MongoDB, the document-oriented and open source database stores your documents with the help of dynamic schemas, unlike the relational databases that make use of rows and tables for storing your document. While it is still pretty new in the data storage industry when compared to other traditional databases, like Oracle or MySQL, it is drawing a lot of attention for its ability to calculate MapReduce and distributed key value store.
An introduction video on MongoDB
While there are many takers for MongoDB, a number of experts prefer sticking to traditional relational databases as MongoDB also has a number of disadvantages. Thus, to help you decide whether you should switch to MongoDB or continue using your traditional databases, we’ve compiled a list of advantages and disadvantages of MongoDB to help you make an informed decision.
Advantages of MongoDB
Load Balancing and Sharding
If you have huge amounts of data or want to distribute the traffic of your database among various machines to balance the load, MongoDB carries a number of advantages over traditional databases. Moreover, Sharding, which is MongoDB’s unique approach for fulfilling the requirements of growth in data, makes use of horizontal scaling and allows you to multiple machines for the purpose of supporting the growth of data.
It doesn’t need data structures that are unified in nature across all the objects in use. This makes using MongoDB much simpler than RDBMS. On the other hand, data consistency is very important at times and is generally a very good thing, thus, it is advised that you should make use of unified data structure.
As all the data is generally at a single location, MongoDB are extremely quick. However, this only stands true when the data you are working on is actually a document. If you are working on a data that emulates relational model, your code will be required to carry out multiple independent queries for the purpose of retrieving single document and this will make it slower than a RDBMS.
Disadvantages of MongoDB
Usage of Memory
As MongoDB stores the key name along with every document, it naturally consumes more memory. Moreover, as slow queries and joins are not possible because join within the code are required to be performed, you often have to deal with duplicate data.

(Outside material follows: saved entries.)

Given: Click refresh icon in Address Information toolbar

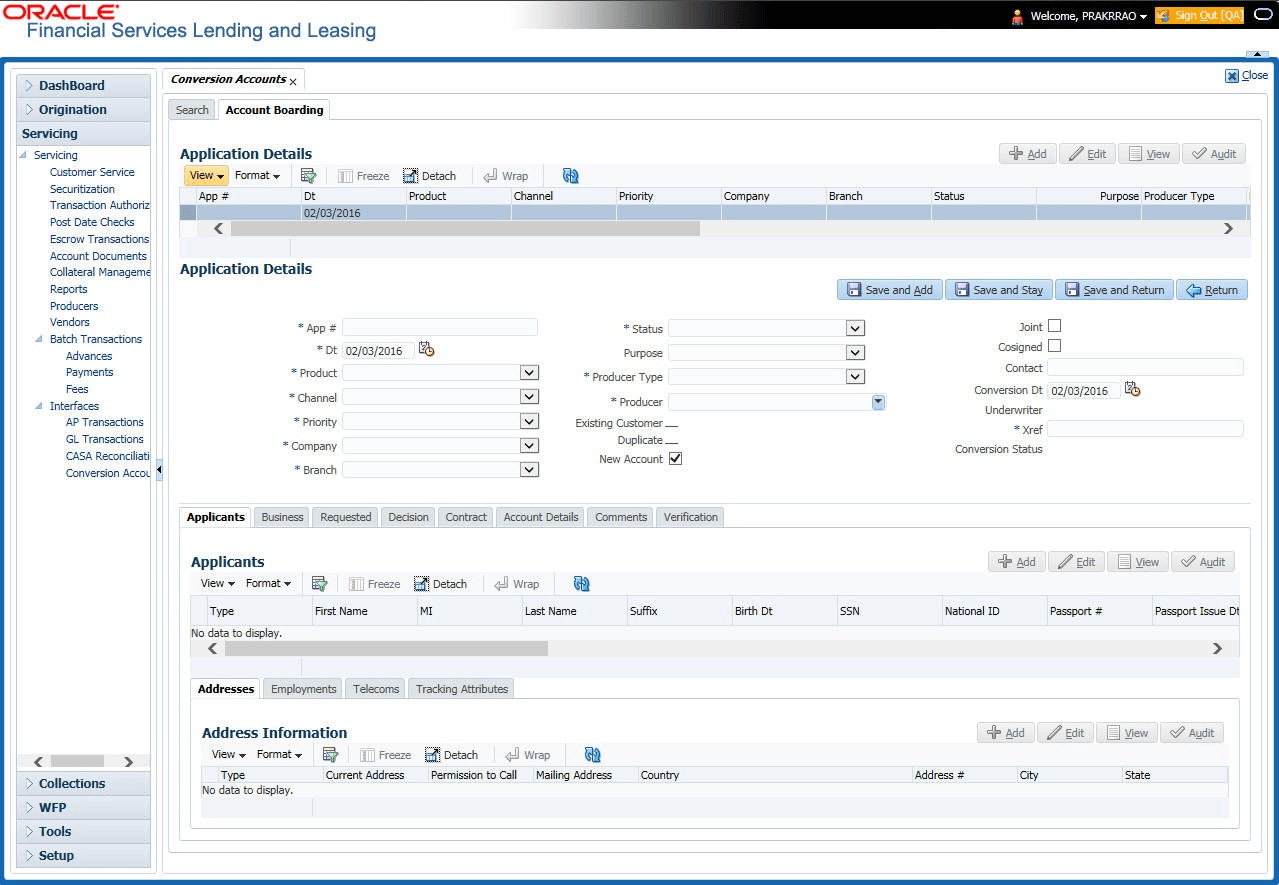Looking at the screenshot, I should click(593, 755).
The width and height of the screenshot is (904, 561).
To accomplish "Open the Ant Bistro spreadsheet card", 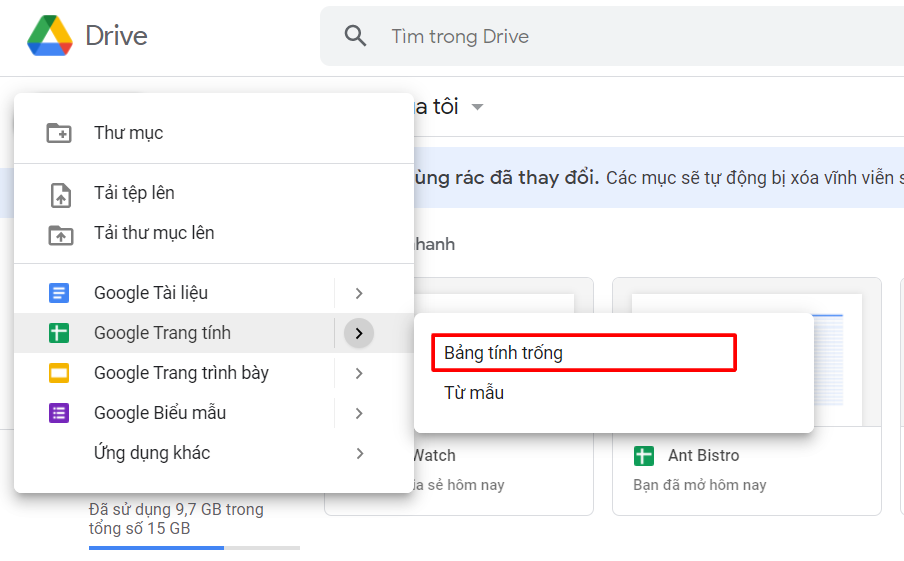I will click(x=746, y=396).
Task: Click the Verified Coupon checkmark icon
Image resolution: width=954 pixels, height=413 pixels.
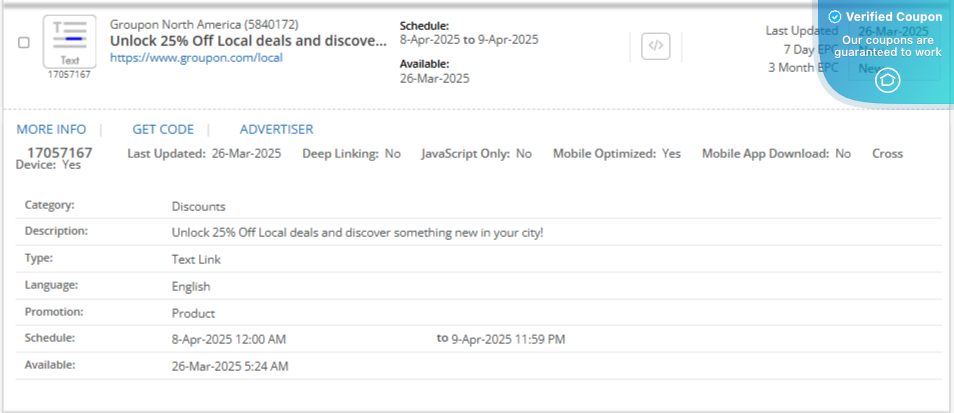Action: click(835, 17)
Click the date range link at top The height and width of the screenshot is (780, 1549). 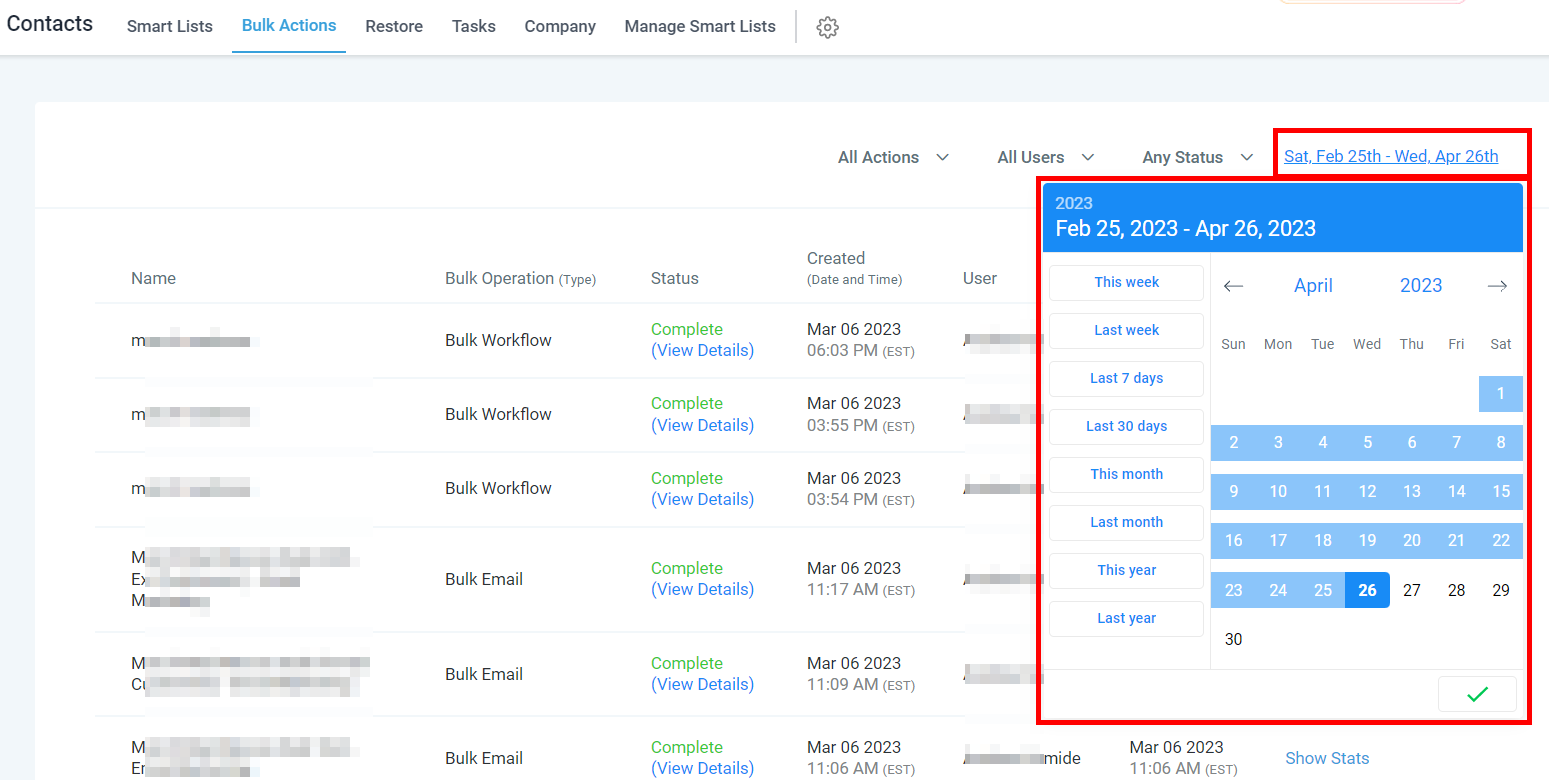pyautogui.click(x=1391, y=156)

Like a relational database, joins are simply not possible in MongoDB. Thus, if you ever need the functionality of joins, you will be required to create multiple queries, which you’ll have to join manually in the code.
Still Under Development
While SQL was developed in the 1980s, MongoDB entered into the market in 2009. As a result, MongoDB is not that extensively documented or tested and also lacks the availability of support and experts.
As you can see, there are both advantages and disadvantages to MongoDB and you can switch to it only if the disadvantages don’t make much of a difference to you. Also, while traditional databases have been used from a long time, MongoDB is pretty new in the industry and does carry a lot of potential for further development. There is a major possibility that MongoDB might be the most advantageous among all the databases in future.